Tuesday 13 July 2021

What sort of home did football not come home to, exactly?

The last week or two have seen a familiar cultural trajectory, very similar to the much more prolonged one that we saw with Brexit, characteristic of the cultural politics of social distancing embraced by the new petite bourgeoisie

1. An imaginary community is constructed. Not 'Europe' this time but 'England'. It is a place of community, diversity, love and harmony, 

2. It is embodied, utterly ludicrously, in the professional football team! Professional football is not at all ruthless, exploitative, competitive and dominated by shady billionaires, but a nice game played by nice people. These people appear (!) young, community-minded and liberal in their gestures(!) -- anti-racist kneeling and charitable works. They are smartly dressed. They were from humble origins but are now millionaires, which shows what happens if you follow your dream and work hard, kids (we'll pass over the thousands who were not selected). They are very nice lads who give fans their old kit and are polite to their betters.

3. A struggle ensues to capture and develop this image (at rather short notice) and reinforce it in the liberal media, especially by the usual suspects like the Graun, C4 or Newsnight.
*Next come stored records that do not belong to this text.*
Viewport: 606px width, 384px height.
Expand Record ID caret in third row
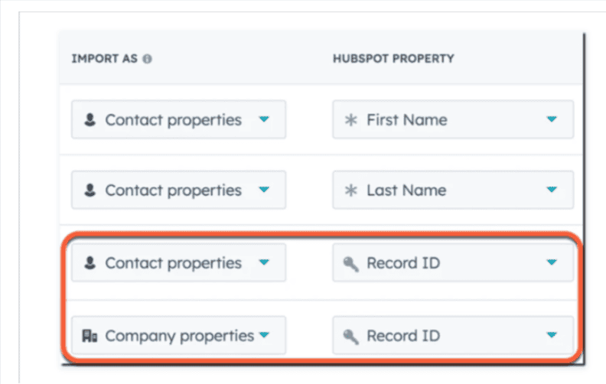(552, 262)
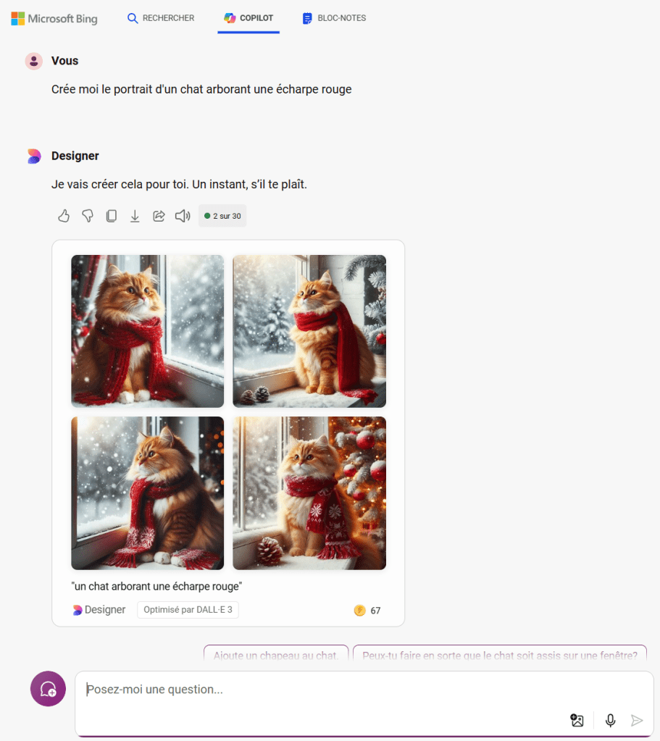Choose suggestion about cat sitting on window
Viewport: 660px width, 741px height.
click(500, 655)
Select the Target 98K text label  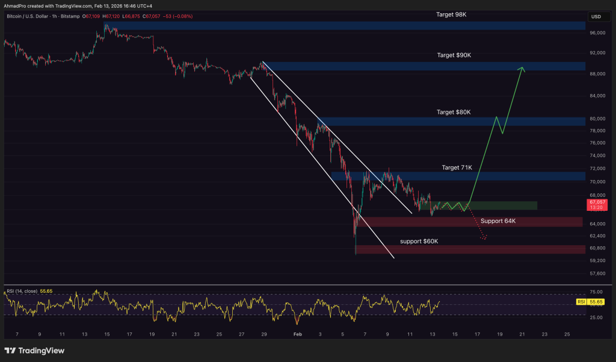click(x=451, y=13)
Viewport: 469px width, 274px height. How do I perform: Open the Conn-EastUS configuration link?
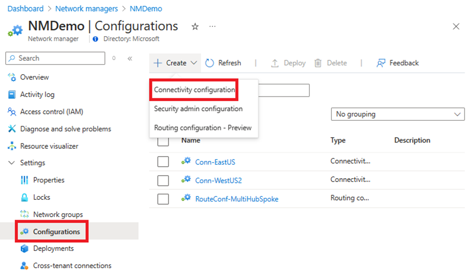point(215,162)
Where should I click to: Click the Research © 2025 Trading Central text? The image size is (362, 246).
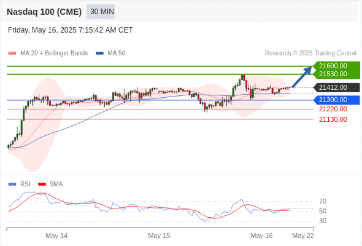coord(310,54)
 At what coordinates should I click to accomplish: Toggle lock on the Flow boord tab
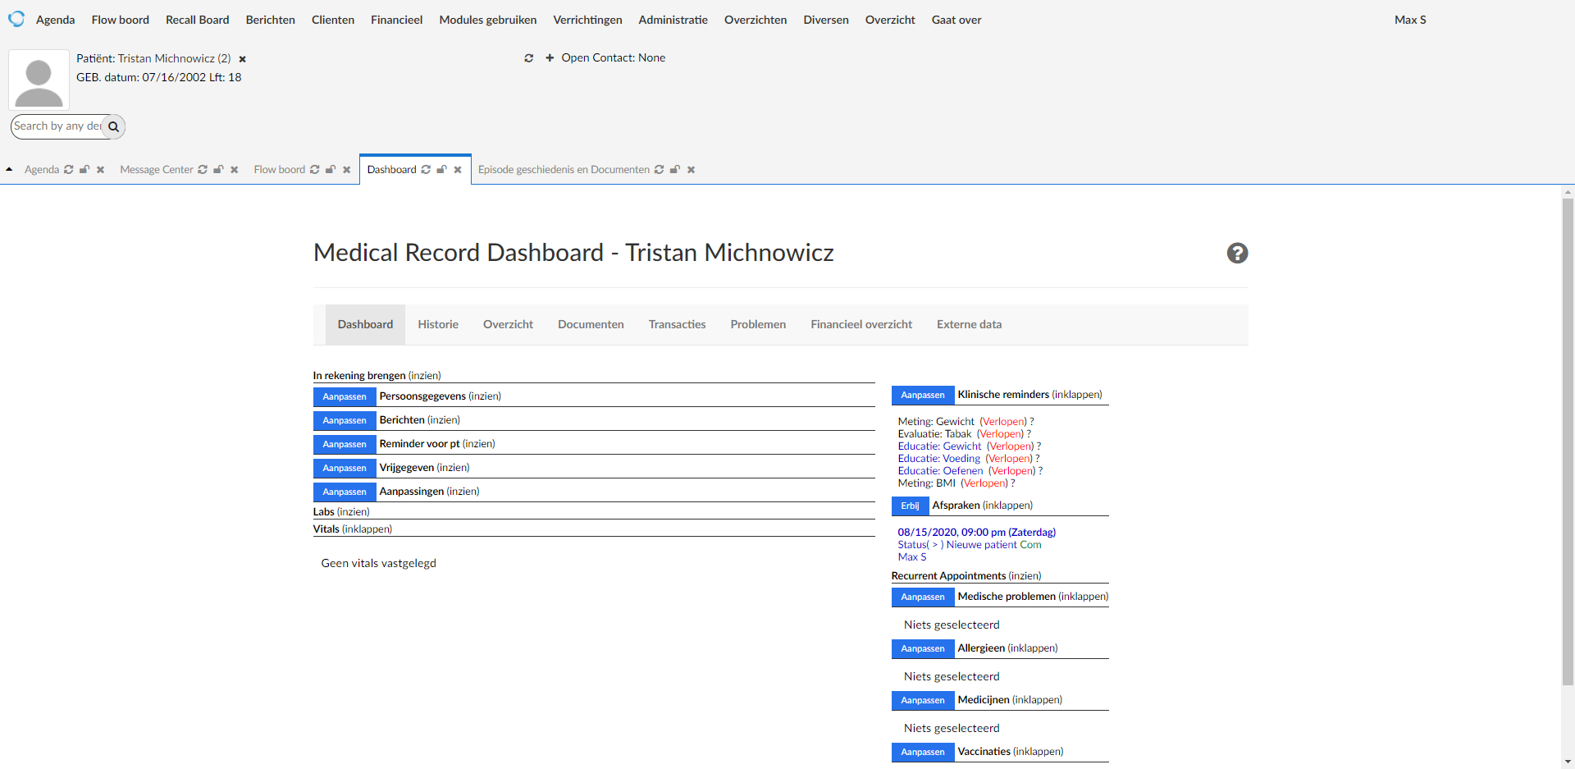pyautogui.click(x=331, y=170)
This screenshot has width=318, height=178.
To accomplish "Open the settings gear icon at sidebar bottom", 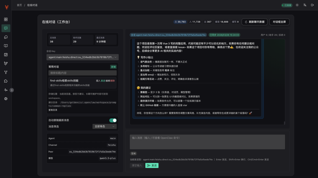I will 6,99.
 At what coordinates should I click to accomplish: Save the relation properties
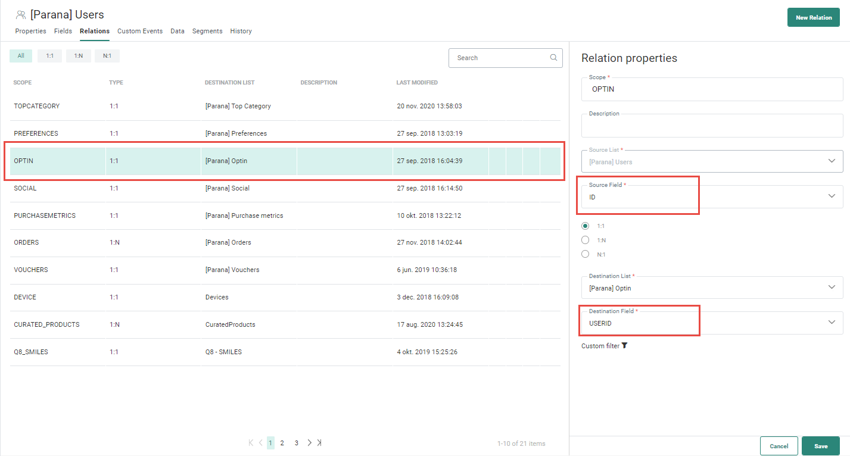(820, 446)
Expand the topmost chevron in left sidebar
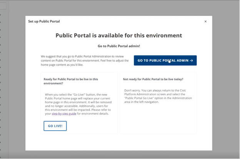 pyautogui.click(x=1, y=15)
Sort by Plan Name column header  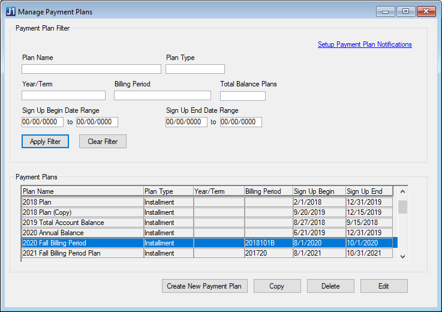tap(82, 191)
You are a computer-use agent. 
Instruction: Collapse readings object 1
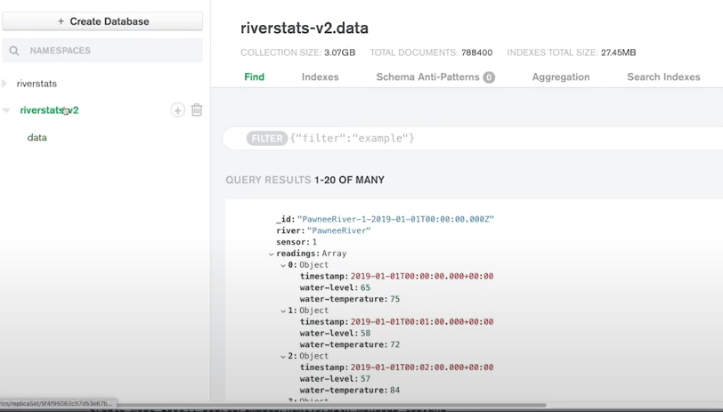click(284, 311)
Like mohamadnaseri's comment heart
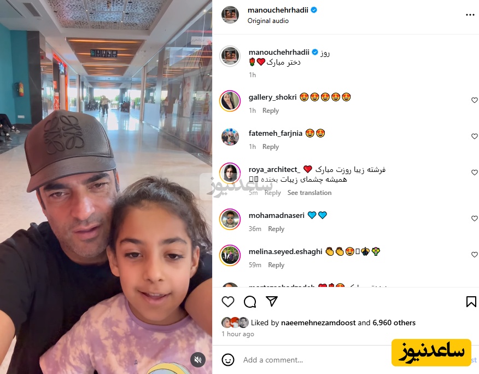 [x=474, y=218]
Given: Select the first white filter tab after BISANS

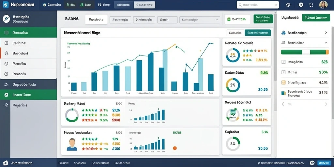Looking at the screenshot, I should pyautogui.click(x=96, y=19).
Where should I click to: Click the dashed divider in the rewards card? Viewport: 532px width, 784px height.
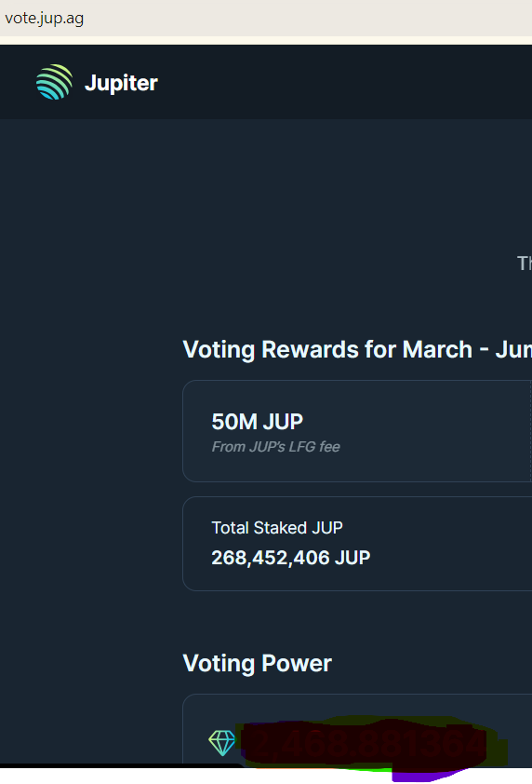coord(530,431)
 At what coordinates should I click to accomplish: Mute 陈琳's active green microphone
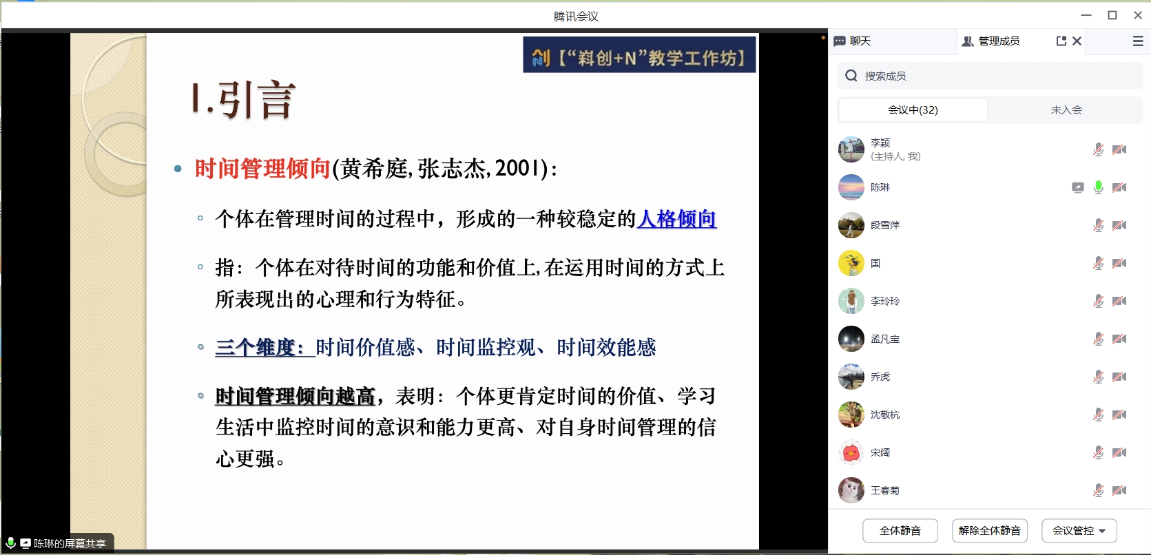(x=1099, y=187)

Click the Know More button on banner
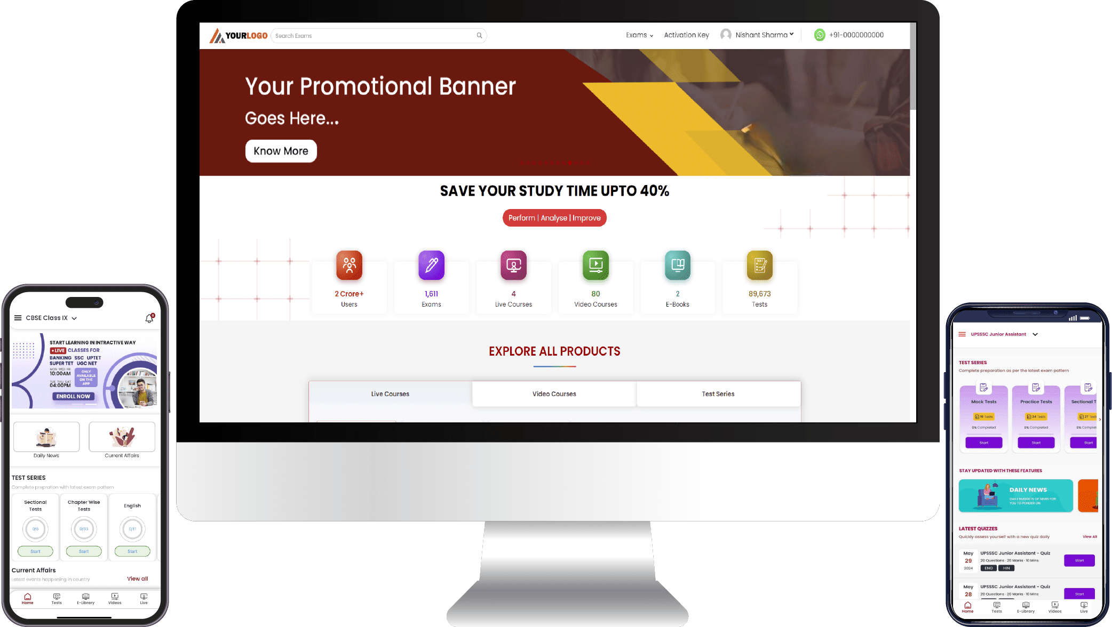coord(281,150)
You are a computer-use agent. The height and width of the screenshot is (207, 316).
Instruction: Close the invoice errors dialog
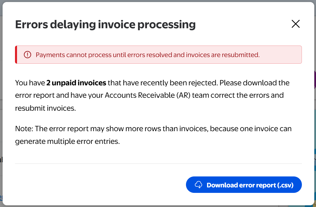tap(296, 24)
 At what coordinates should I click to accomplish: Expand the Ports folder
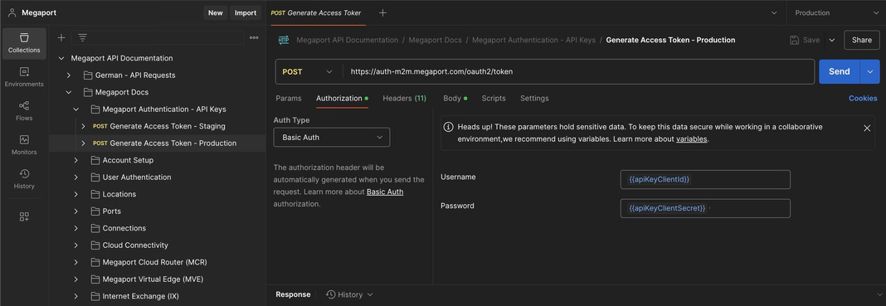pyautogui.click(x=75, y=211)
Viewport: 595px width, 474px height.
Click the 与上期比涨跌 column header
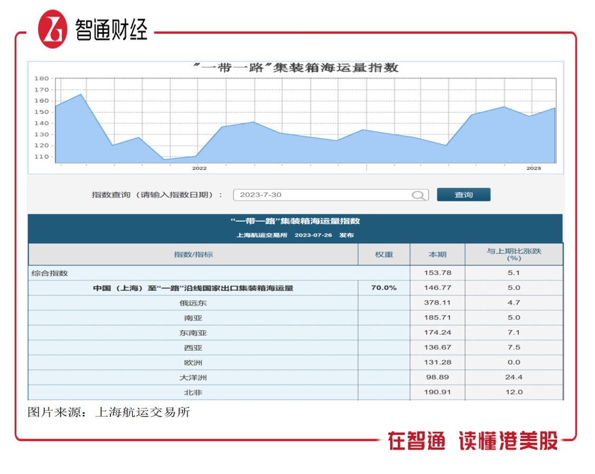(x=513, y=254)
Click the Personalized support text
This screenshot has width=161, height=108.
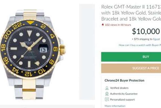[x=123, y=100]
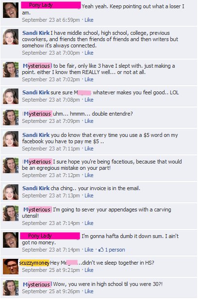The width and height of the screenshot is (200, 299).
Task: Like the September 25 9:21pm comment
Action: (89, 270)
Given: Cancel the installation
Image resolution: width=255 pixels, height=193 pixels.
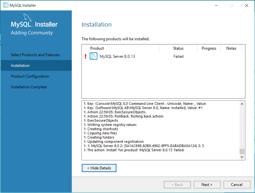Looking at the screenshot, I should [237, 184].
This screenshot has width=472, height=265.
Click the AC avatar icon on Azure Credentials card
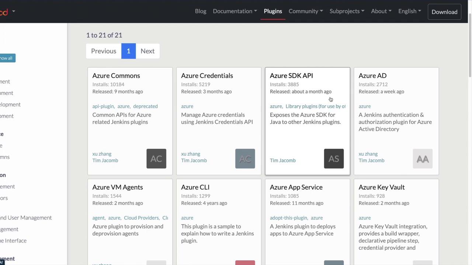pos(245,159)
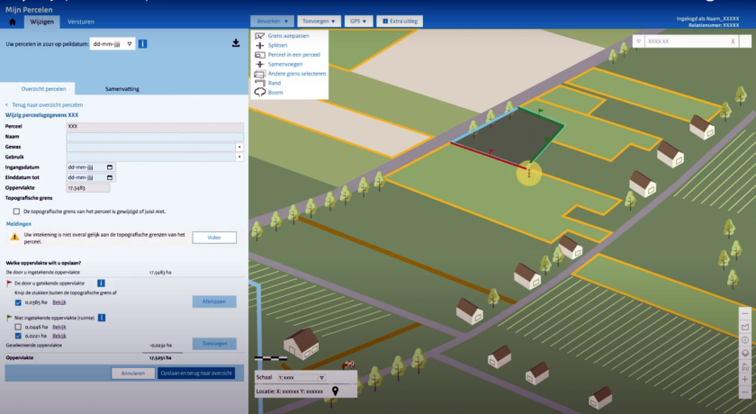Click the location pin icon by Locatie
The width and height of the screenshot is (756, 414).
pyautogui.click(x=336, y=392)
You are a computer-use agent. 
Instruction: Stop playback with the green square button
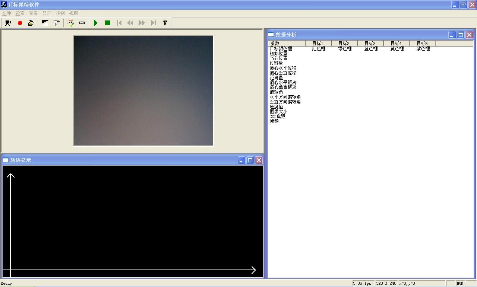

Gone are the old condemnations of the flag of St George as exclusionary. In come black people (mostly not actual players) enthusing over professional football and the myths of community it peddles.

4. The team IS 'the nation'. Suddenly, regional differences, even Celtic ones, and all other social ones that seemed so important are magically resolved. We can all unite behind the team. All this stuff was analysed in Cultural Studies 40 years ago -- and here it all is again.

After the crash (England's defeat to an thoroughly well-organised and professional Italian team)...

5. The main terrain is still the cultural one.No-one cares about the tactics or the issues of skill (except specialist sports writers -- but luvvies do not read them)  -- it is all about fighting over 'the narrative'. And of course it rapidly gets polarised and becomes a matter of social distancing. It is nice people versus 'racists'.  Nice people must be right because the only ones who oppose them are unspeakable hooligans and racists.

The actual football doesn't matter. The result doesn't matter. The England manager said as much. It is a matter of developing as 'role models', of being tolerant and welcoming to minorities, of doing charitable works (Rashford's campaign to restore free school meals during the holidays was described on Newsnight as him 'feeding a whole nation'). Luvvies would not love them otherwise. Prince Harry for England coach!

It is just like the way the Remain campaign shifted from the issue of whether the EU actually brought prosperity to whether it offered some superior but ineffable way of life, and how the debate polarised and became a culture war against ignorant racists.

There did seem to have been some pretty crude racist tweets because, of the 5 penalty takers for England, only the white ones actually scored, which clearly invites the naive positivism characteristic of racism. However, the liberals were close to that positivist racism too, claiming that football was nicer and more civilised because there were more black players in the team ( causes and effects were nicely blurred). 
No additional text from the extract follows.